For the rest of the tutorial, we will focus on visualizing how the fires and emissions from fires have evolved in the 5 countries over time. We will use Python packages - Plotly Express
, Mapbox
along with BSA’s GHG emissions dataset to achieve it.
# To install Plotly Express and Mapbox in the Jupter Notebook
!pip install plotly-express
!pip install mapbox
Yearly Evolution of Fires
# Resampling to get the Yearly Data
annual_portugal_fires = south_eu_fires[south_eu_fires['States'] ==
'Portugal'].resample('Y').sum()
annual_spain_fires = south_eu_fires[south_eu_fires['States'] ==
'Portugal'].resample('Y').sum()
# Repeat the same for the remaining countries
# Create a new lat, lon for the 5 countries
# Centroid coordinates for the 5 countries that has been used in this tutorial
# portugal (lat, lon) : (39.754, -8.374)
# spain (lat, lon) : (39. 585, -3.370)
# france (lat, lon) : (46.791, 2.450)
# italy (lat, lon) : (43.021, 12.602)
# greece (lat, lon) : (39.558, 22.447)
annual_portugal_fires['lat'] = 39.754
annual_portugal_fires['lon'] = -8.374
# Similar steps can be followed for the remaining 4 countries
# Combining into a single dataframe using pd.concat
south_eu_fires_viz = pd.concat([
annual_portugal_fires, annual_spain_fires, annual_france_fires,
annual_italy_fires, annual_greece_fires
])
Now we are interested in seeing how the intensity of fires is changing. For this, we will plot Bubble Plot over a Mapbox
Satellite base map.
💡
Mapbox
API token can be generated for free from here.

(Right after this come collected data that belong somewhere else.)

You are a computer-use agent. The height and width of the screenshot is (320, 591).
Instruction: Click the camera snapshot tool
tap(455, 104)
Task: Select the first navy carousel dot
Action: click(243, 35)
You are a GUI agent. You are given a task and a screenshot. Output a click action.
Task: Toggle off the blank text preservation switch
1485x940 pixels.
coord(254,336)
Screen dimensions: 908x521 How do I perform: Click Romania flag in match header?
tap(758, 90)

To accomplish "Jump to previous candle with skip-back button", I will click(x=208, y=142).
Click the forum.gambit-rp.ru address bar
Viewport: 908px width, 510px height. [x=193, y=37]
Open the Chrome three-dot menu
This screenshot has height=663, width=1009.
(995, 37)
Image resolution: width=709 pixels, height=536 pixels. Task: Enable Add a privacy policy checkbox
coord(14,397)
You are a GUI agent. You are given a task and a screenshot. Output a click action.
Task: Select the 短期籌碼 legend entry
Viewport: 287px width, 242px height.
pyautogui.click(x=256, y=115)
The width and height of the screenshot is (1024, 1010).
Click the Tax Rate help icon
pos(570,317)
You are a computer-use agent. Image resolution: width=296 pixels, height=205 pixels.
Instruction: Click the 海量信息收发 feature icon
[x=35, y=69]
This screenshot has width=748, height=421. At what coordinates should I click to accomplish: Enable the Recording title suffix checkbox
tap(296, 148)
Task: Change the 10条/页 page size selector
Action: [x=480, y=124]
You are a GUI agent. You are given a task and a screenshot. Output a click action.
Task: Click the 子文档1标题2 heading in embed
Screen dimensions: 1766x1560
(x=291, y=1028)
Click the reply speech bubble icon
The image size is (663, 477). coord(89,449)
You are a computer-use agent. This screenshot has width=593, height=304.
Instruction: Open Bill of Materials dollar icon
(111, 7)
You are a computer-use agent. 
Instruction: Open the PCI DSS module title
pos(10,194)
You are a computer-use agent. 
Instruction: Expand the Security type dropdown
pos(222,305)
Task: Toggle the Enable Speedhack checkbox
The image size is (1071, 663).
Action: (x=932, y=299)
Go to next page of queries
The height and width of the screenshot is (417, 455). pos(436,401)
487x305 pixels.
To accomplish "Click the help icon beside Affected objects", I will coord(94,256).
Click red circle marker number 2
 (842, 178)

import plotly.express as px
# Your Mapbox API token to be set using px.set_mapbox_access_token()
px.set_mapbox_access_token('YOUR MAPBOX API TOKEN HERE')
# Visualising the evolution of fires
fig = px.scatter_mapbox(south_eu_fires_viz,
lat="lat",
lon="lon",
color="fires",
size='fires',
size_max=75,
zoom=5,
mapbox_style="satellite-streets",
animation_frame='year',
color_continuous_scale=px.colors.sequential.YlOrRd)
fig.show()
Yearly Evolution of GHG Emissions from Fires
The same steps can be repeated to visualize the evolution of CO2 emissions from fires.
# Your Mapbox API token to be set using px.set_mapbox_access_token()
px.set_mapbox_access_token('YOUR MAPBOX API TOKEN HERE')
# Visualising the evolution of fires
fig2 = px.scatter_mapbox(south_eu_fires_viz,
lat="lat",
lon="lon",
color="co2_emission_estimate",
size='co2_emission_estimate',
size_max=75,
zoom=5,
mapbox_style="satellite-streets",
animation_frame='year',
color_continuous_scale=px.colors.sequential.YlOrRd)
fig2.show()
We can see the yearly trend of fires
and co2_emission_estimate
by plotting line charts of both the parameters.
fig = px.line(south_eu_fires_viz, x="year", y="fires", color='Country', markers=True,
title="Total Number of Fires")
fig.update_layout(
xaxis = dict(
tickmode = 'array',
tickvals = [2018, 2019, 2020, 2021],
ticktext = ['2018', '2019', '2020', '2021']
)
)
fig.show()
# Similarly, we can plot the co2_emission_estimate chart
Key Takeaways
-
From the monthly distribution of the fires plot, we can conclude that the months from July till September saw the most number of fires during the 4-year period.
-
Spain saw 180% increase in the number of fires in 2021 from 2018 resulting in a nearly 1400% increase in CO2 emissions from fires.
-
Greece experienced a 170% increase in the number of fires in 2021 from 2018, Italy experienced an increase of around 100%, France had almost little to no change in the number of fires and Portugal experienced a decrease by almost 40%.
-
While the number of fires in France remained the same over 4 years, the CO2 emissions showed a hike of almost 147% clearly showing that the intensity of fires is increasing over time.
-
In terms of the number, Italy has the highest fire count in all years.